Neve sulle AlpiNeve sulle AlpiQuest'anno la stagione invernale sta regalando accumuli nevosi quasi da record sulle nostre montagne, specie sulle Alpi, con accumuli come non si vedeva da anni. E non è ancora finita!
Nei prossimi giorni sono in arrivo infatti ulteriori carichi di neve. Scopriamo subito l'evoluzione prevista e fino a che quota si spingeranno i fiocchi.

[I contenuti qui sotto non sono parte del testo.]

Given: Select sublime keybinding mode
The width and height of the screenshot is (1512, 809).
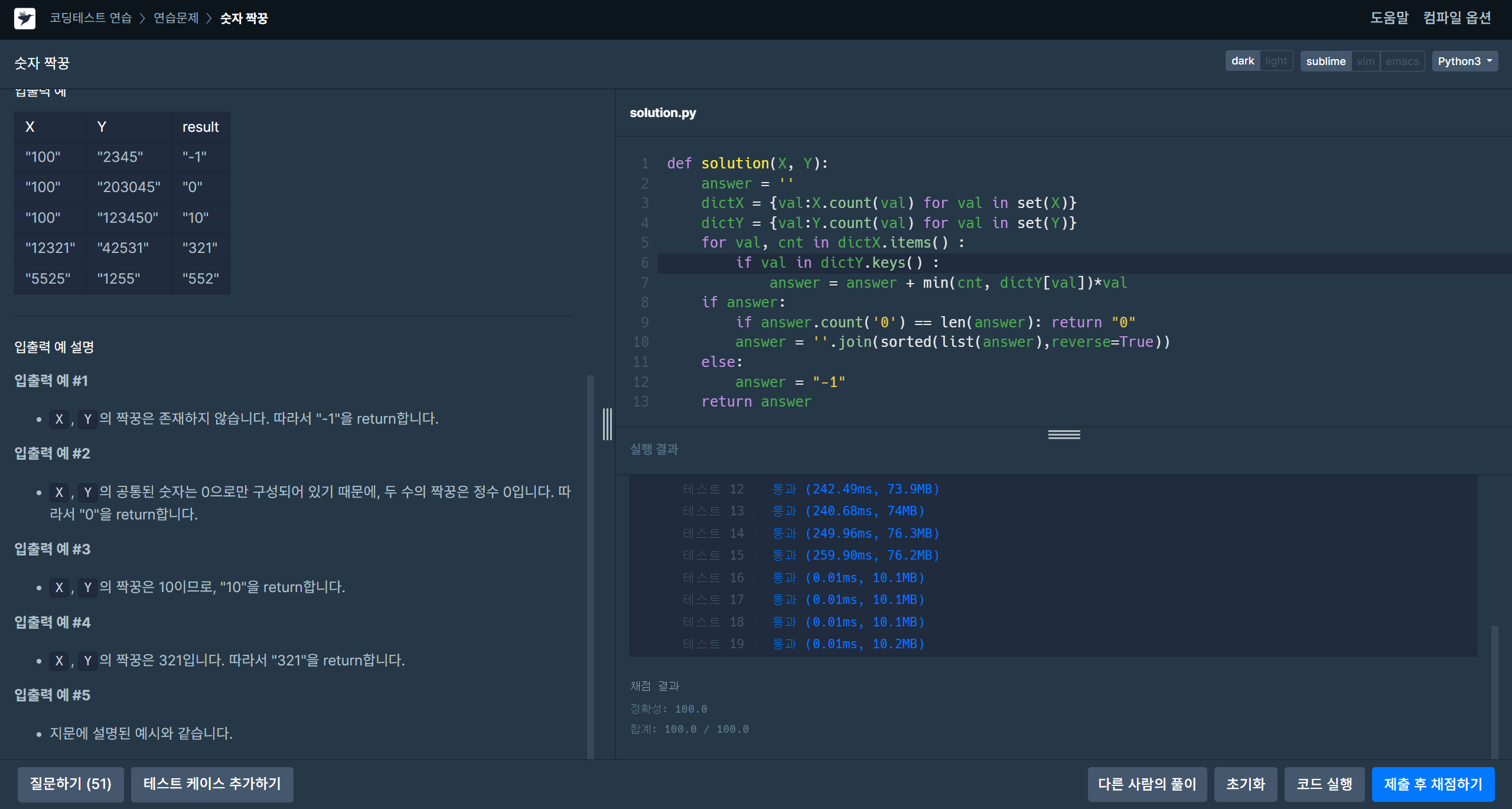Looking at the screenshot, I should [1325, 61].
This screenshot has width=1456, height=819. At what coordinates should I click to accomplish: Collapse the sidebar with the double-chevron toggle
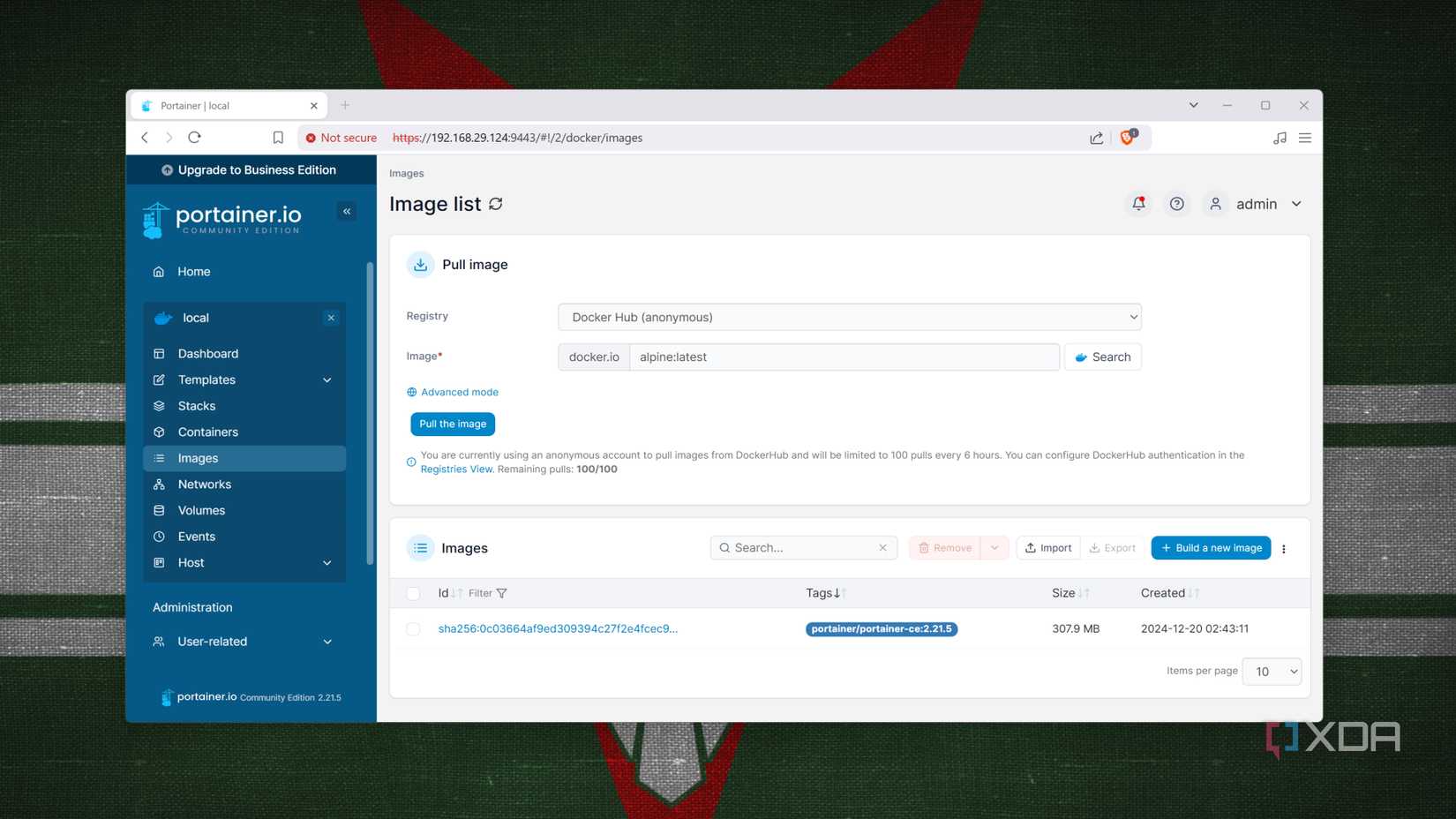[x=346, y=211]
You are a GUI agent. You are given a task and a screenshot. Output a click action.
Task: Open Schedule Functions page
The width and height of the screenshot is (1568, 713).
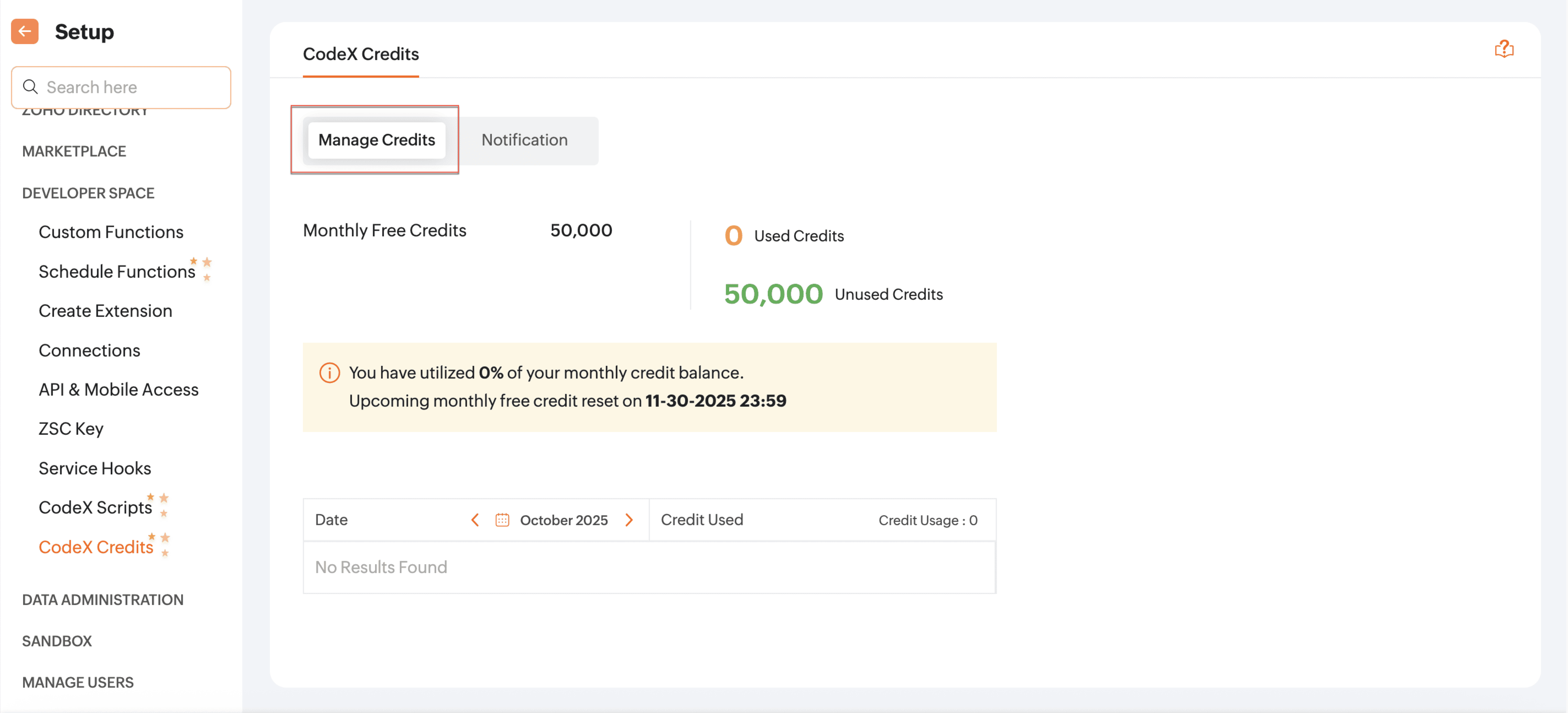116,272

Dando uno sguardo allo scacchiere europeo emerge chiaramente come il nostro Paese si troverà a breve sulla traiettoria di una serie di perturbazioni in arrivo dall'Atlantico. Nonostante le più miti correnti occidentali contribuiranno ad un innalzamento delle temperature e, di conseguenza, limite delle nevicate, non sono da escludere dei fenomeni anche a quote relativamente basse, soprattutto sull'arco alpino.

Un primo impulso instabile è previsto per la giornata di giovedì 28 con la possibilità di nevicate lungo le Alpi, a partire dai 900/1200 metri di quota. Le precipitazioni più intense colpiranno la Valle d'Aosta, dove sono attesi accumuli ingenti in località come Courmayeur (AO) e Breuil Cervinia (AO).

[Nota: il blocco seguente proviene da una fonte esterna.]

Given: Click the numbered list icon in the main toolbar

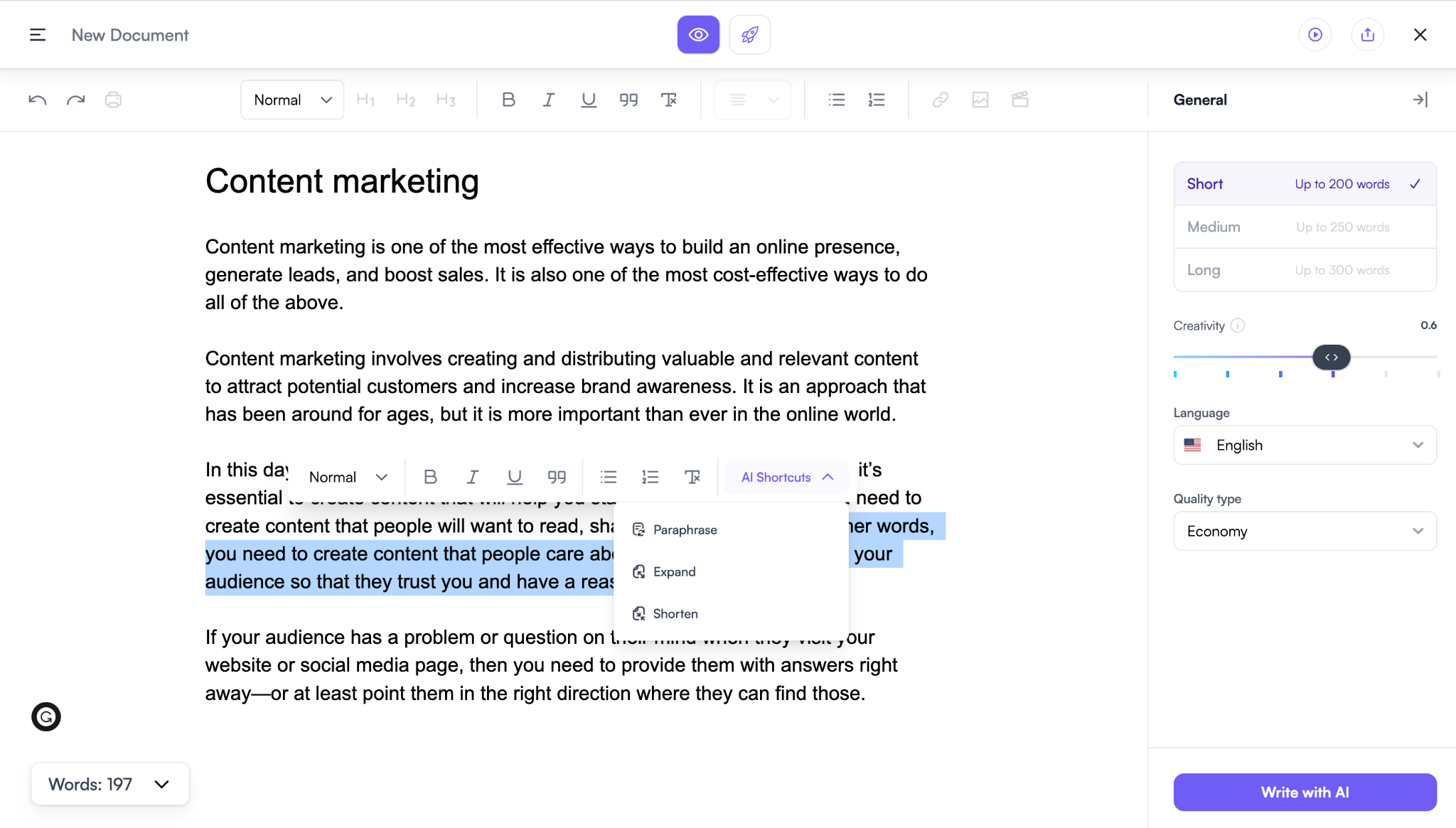Looking at the screenshot, I should tap(877, 100).
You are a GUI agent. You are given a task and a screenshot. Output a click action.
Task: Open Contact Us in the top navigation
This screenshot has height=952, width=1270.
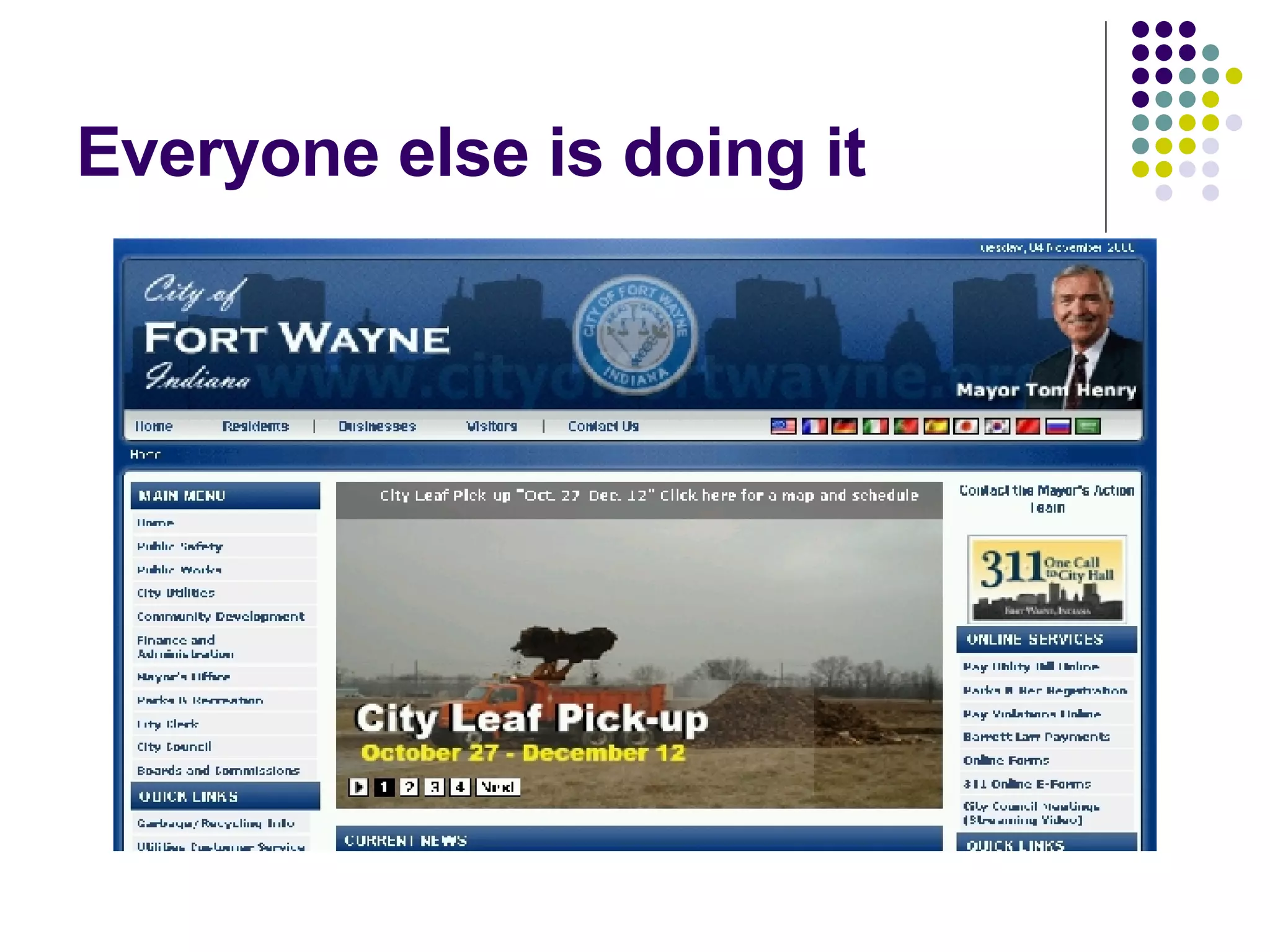pos(603,426)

Da venerdì 29 una nuova perturbazione raggiungerà l'arco alpino da Ovest, con fiocchi che si spingeranno fin verso i 700 metri, in particolare su Valtellina e Alto Adige.

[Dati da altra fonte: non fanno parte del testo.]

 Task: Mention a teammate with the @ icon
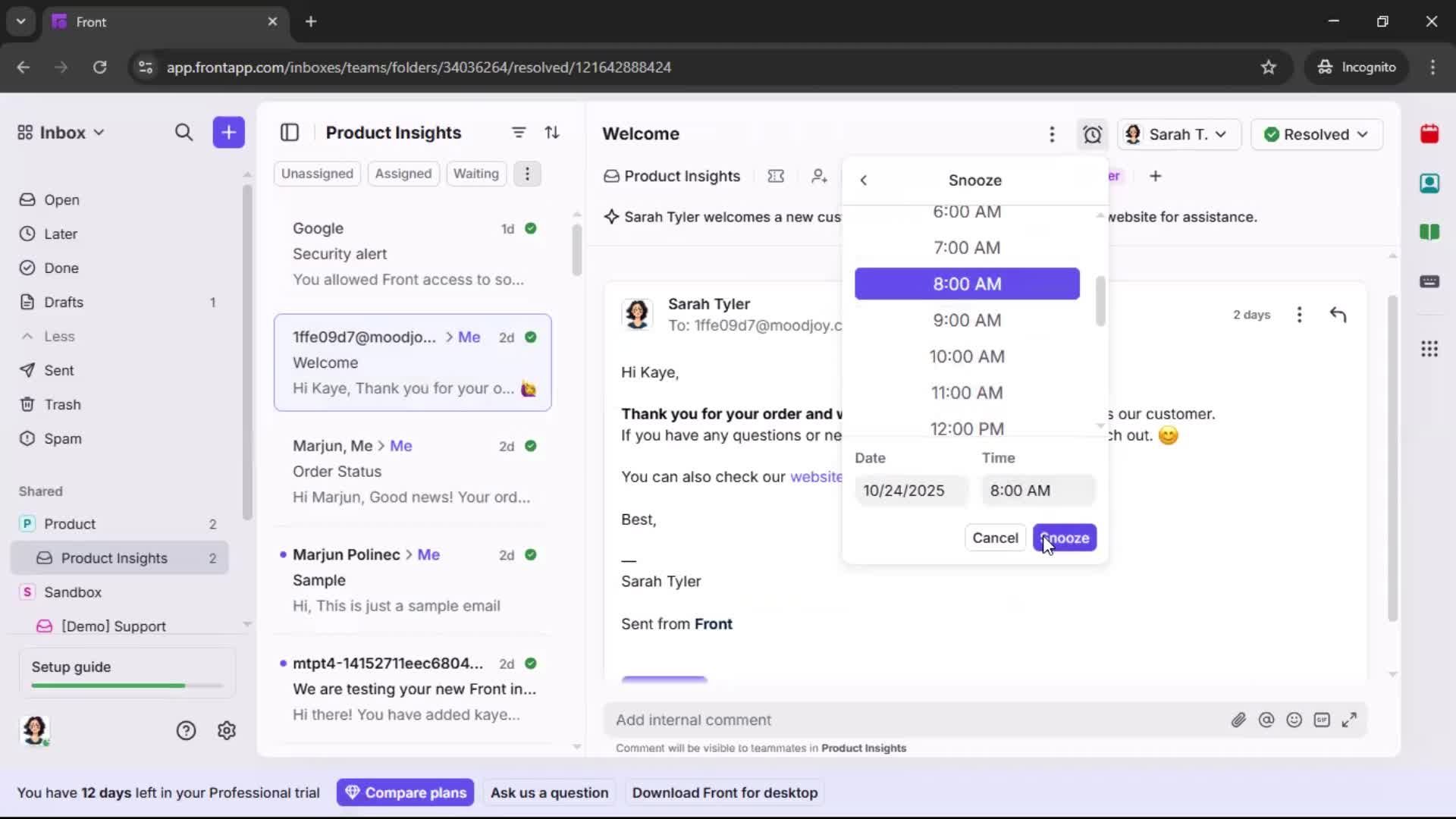click(1267, 720)
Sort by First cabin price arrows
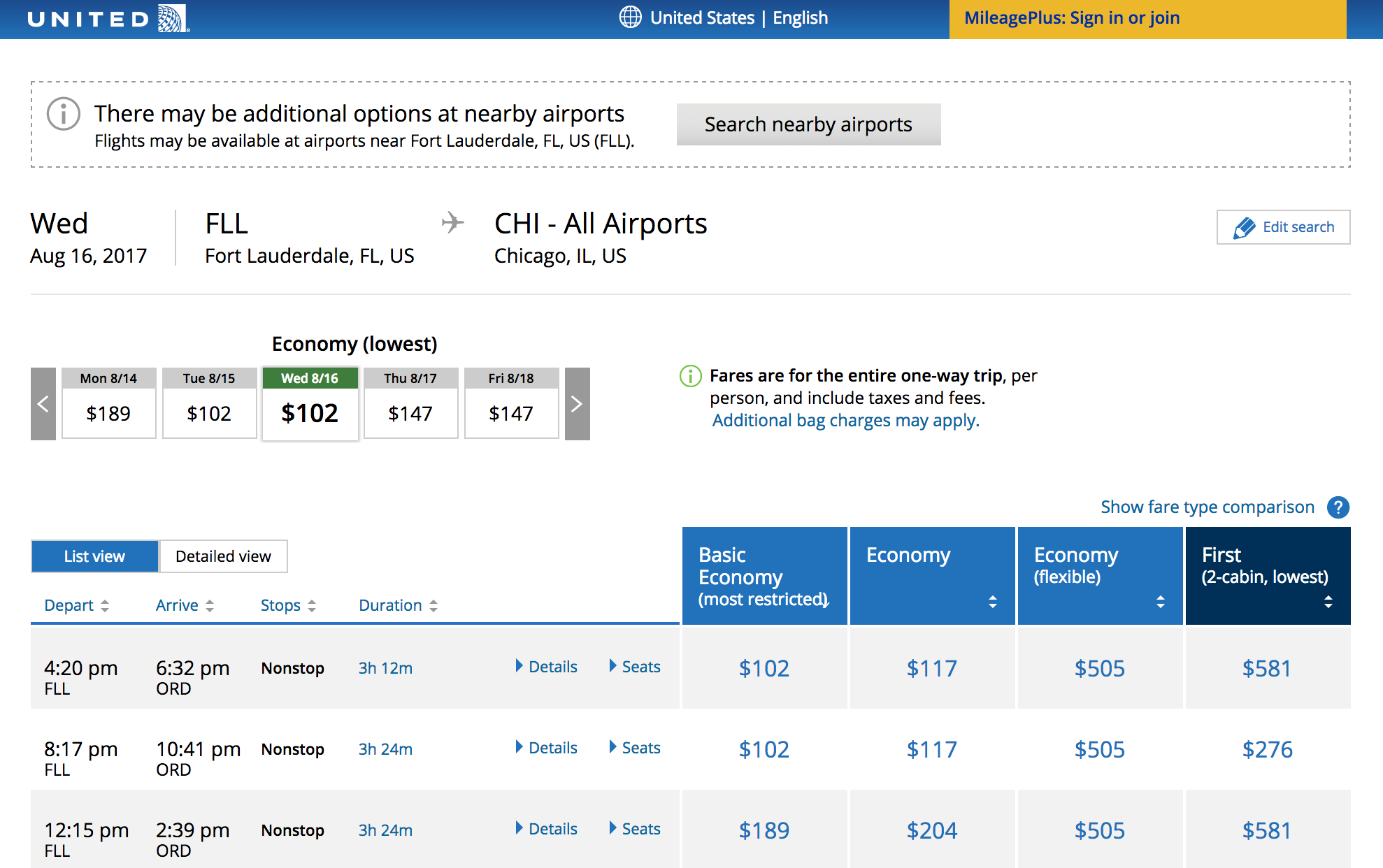This screenshot has height=868, width=1383. pos(1328,602)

Un peggioramento del tempo ben più corposo è atteso tuttavia nel corso del prossimo weekend quando saranno possibili nevicate copiose ancora sulle Alpi, oltre i 1000/1200 metri di quote, mentre sugli Appennini la neve scenderà al di sopra dei 1300/1400 metri, a causa del richiamo dei più miti venti dai quadranti meridionali.